> **What you will do**
If a record contains a picture, leave the picture out and transcribe everything else exactly.

> **Input for this task**
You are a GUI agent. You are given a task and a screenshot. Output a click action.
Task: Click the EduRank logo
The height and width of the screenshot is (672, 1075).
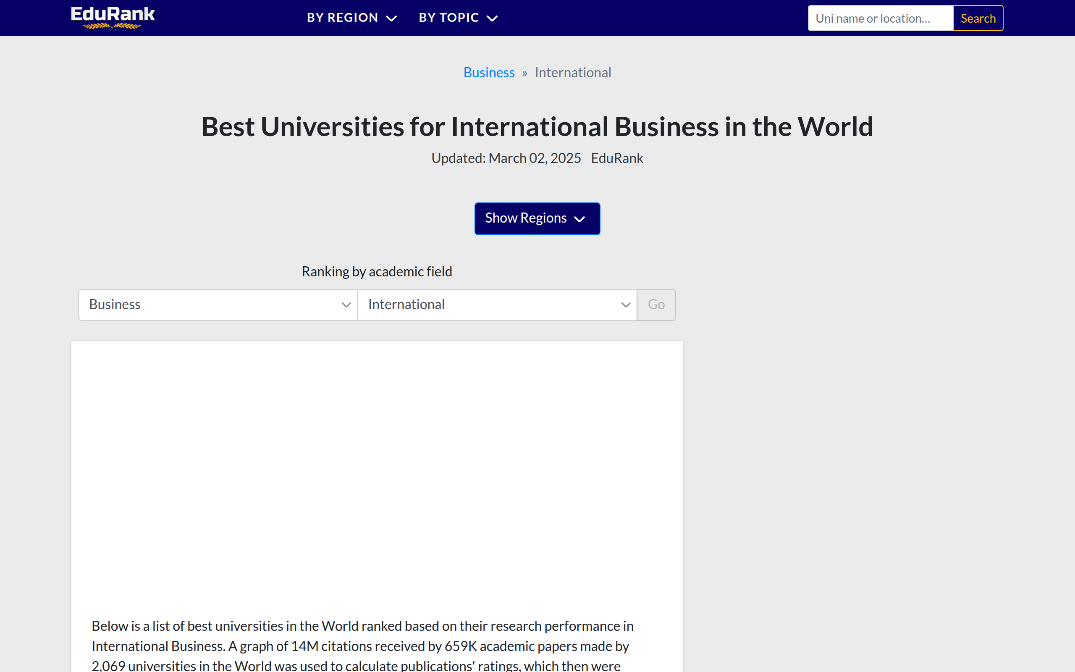[113, 18]
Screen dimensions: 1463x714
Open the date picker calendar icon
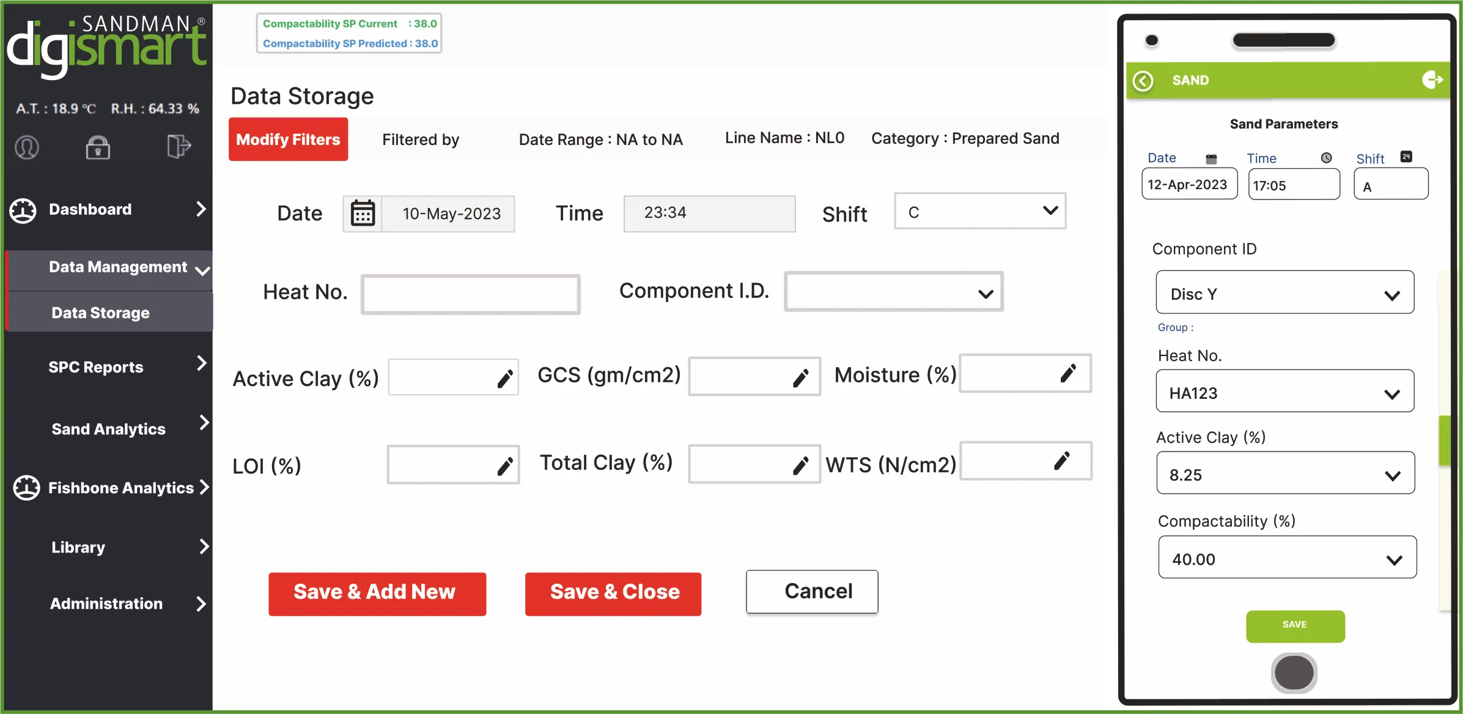point(363,214)
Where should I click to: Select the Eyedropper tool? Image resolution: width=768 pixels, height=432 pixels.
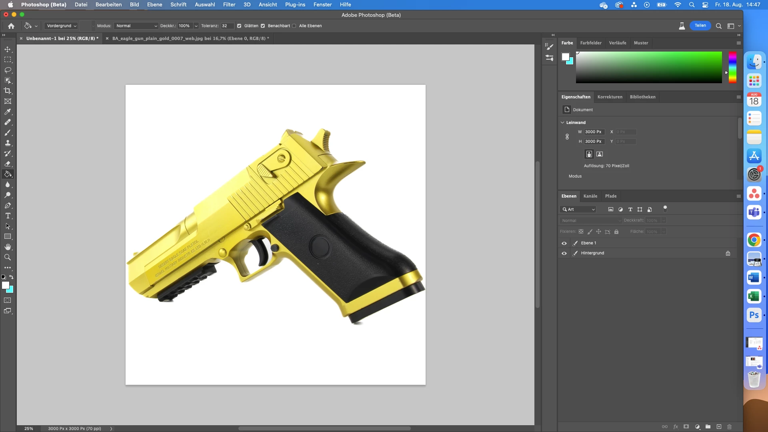click(8, 112)
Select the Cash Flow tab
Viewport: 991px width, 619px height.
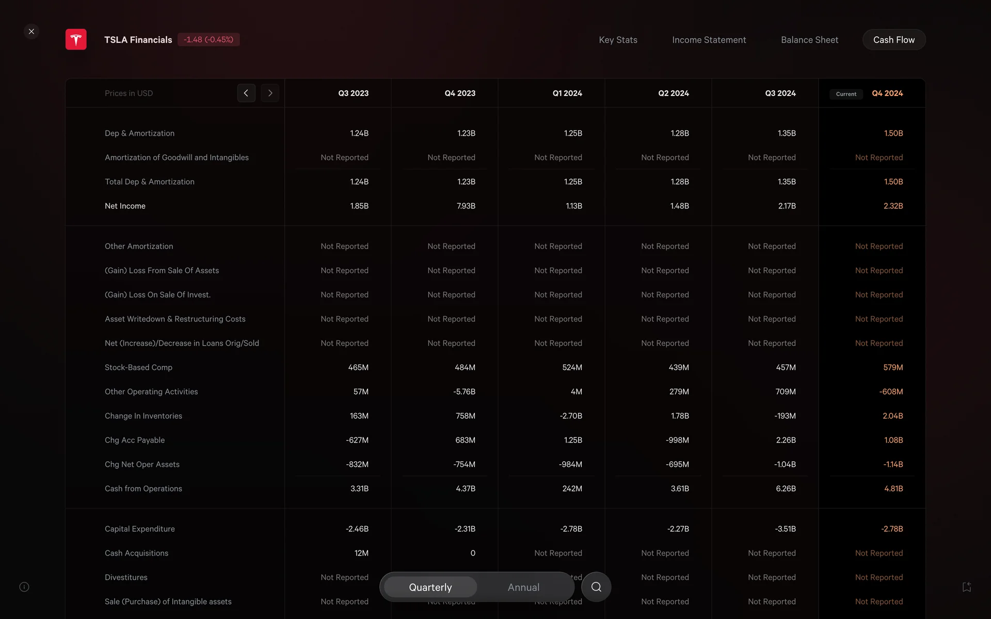pyautogui.click(x=893, y=40)
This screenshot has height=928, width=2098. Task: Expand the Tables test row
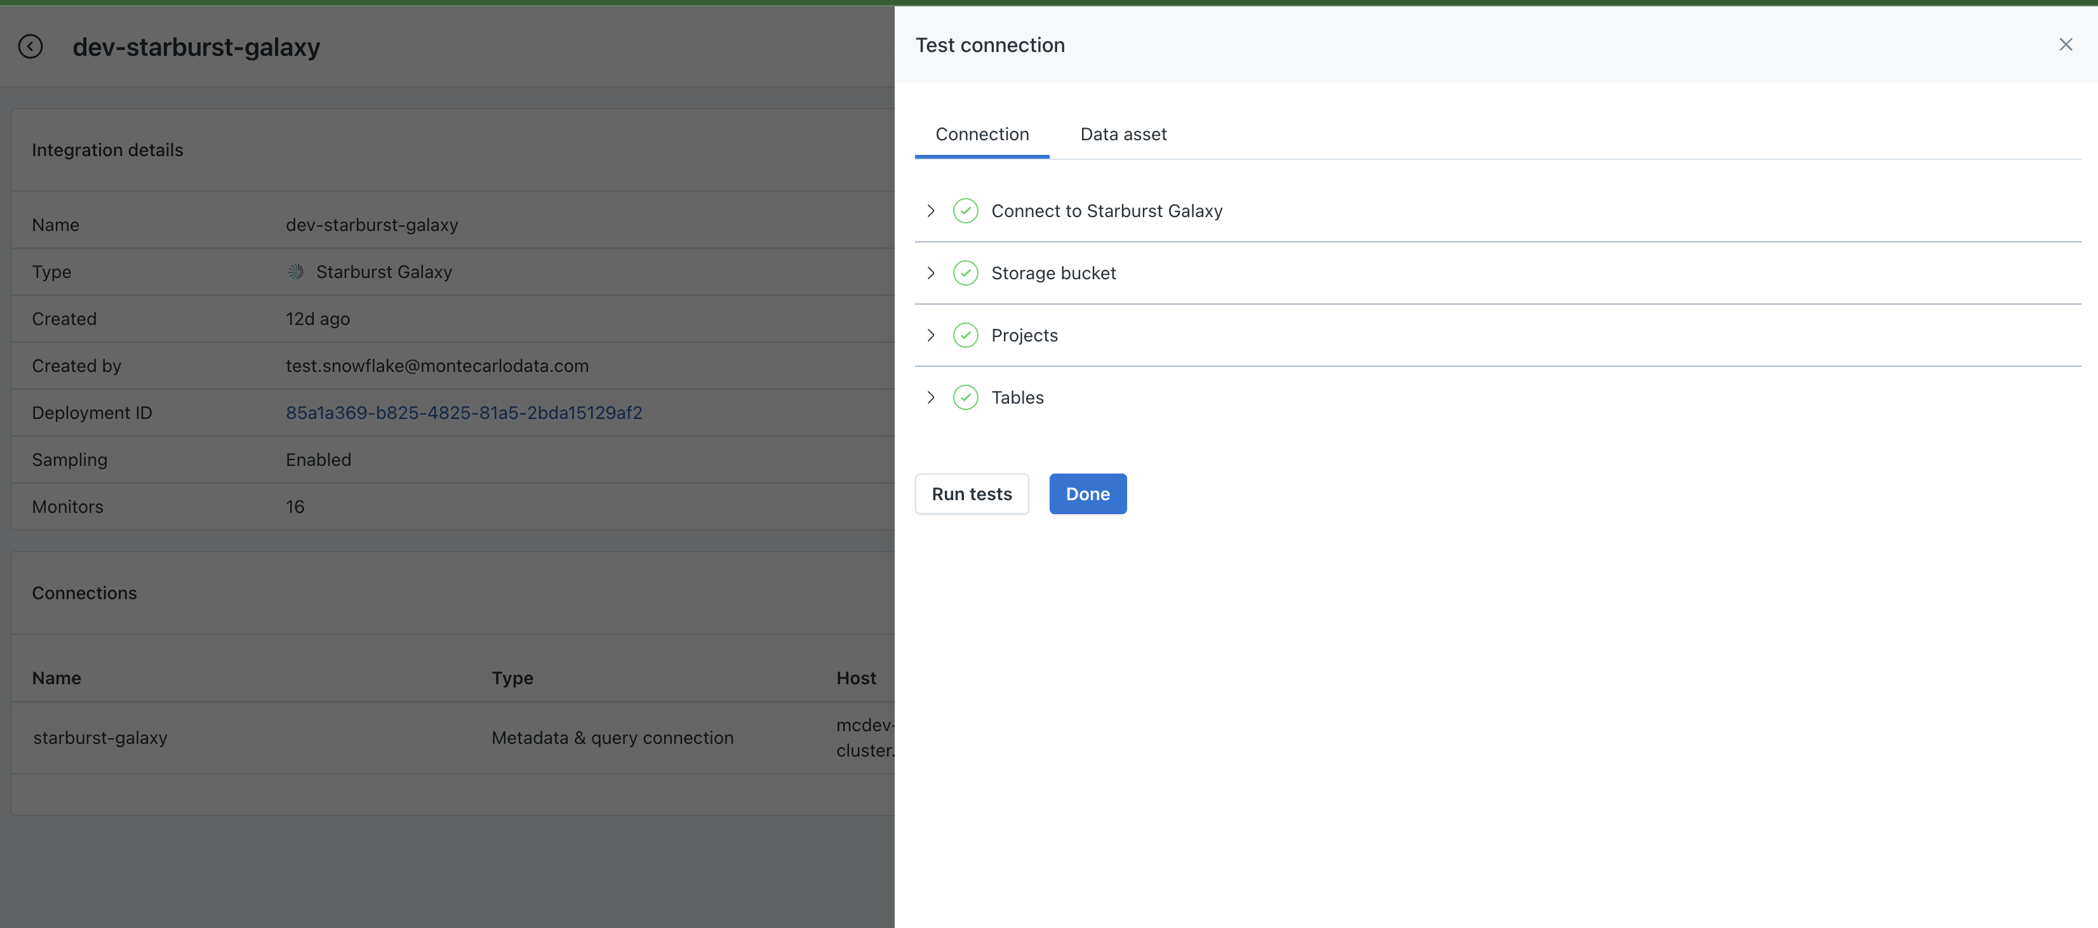pyautogui.click(x=931, y=397)
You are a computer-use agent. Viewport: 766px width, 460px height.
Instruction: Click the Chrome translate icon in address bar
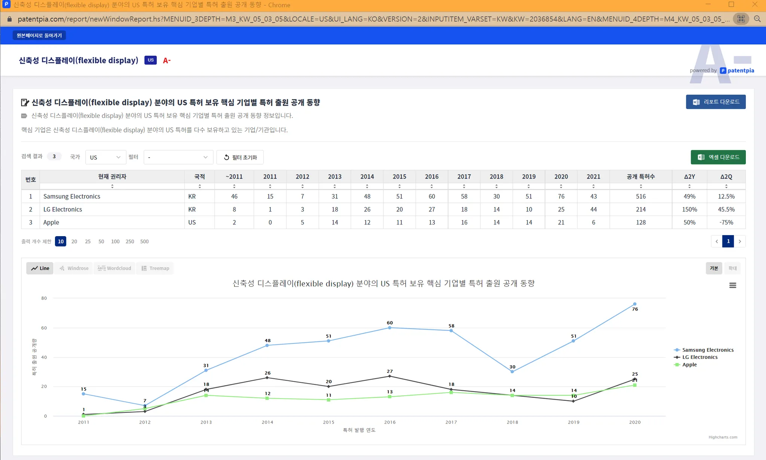tap(741, 19)

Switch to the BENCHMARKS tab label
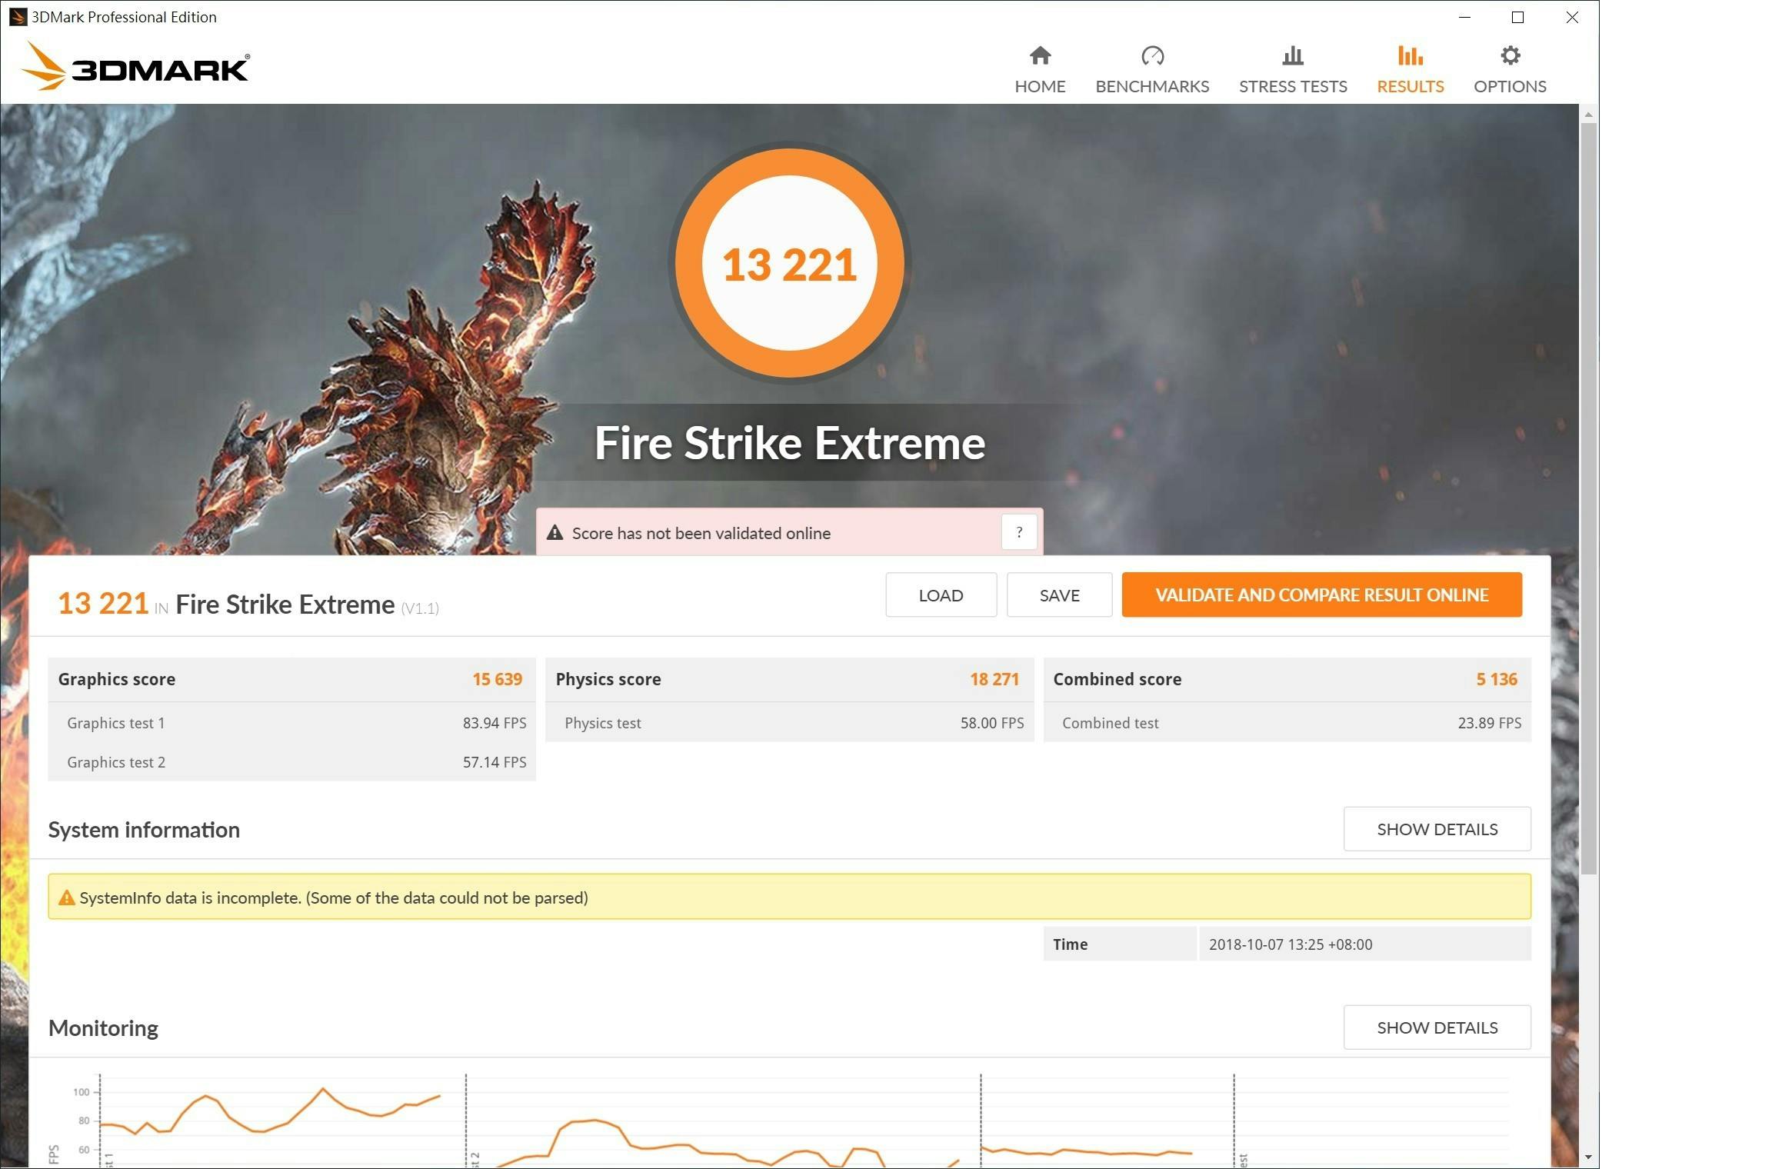click(1152, 86)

> **Task solution**
You are a GUI agent. You are given a task and a screenshot. Output a click action.
Task: Click the EduRank logo
The height and width of the screenshot is (672, 1075).
[113, 18]
Screen dimensions: 1463x714
Open the date picker calendar icon
point(363,214)
Where should I click to: Select the Eyedropper tool? Image resolution: width=768 pixels, height=432 pixels.
click(8, 112)
Select the Cash Flow tab
Viewport: 991px width, 619px height.
pyautogui.click(x=893, y=40)
This screenshot has height=928, width=2098. Task: Expand the Tables test row
pyautogui.click(x=931, y=397)
You are a computer-use agent. Viewport: 766px width, 460px height.
Instruction: Click the Chrome translate icon in address bar
tap(741, 19)

Switch to the BENCHMARKS tab label
click(1152, 86)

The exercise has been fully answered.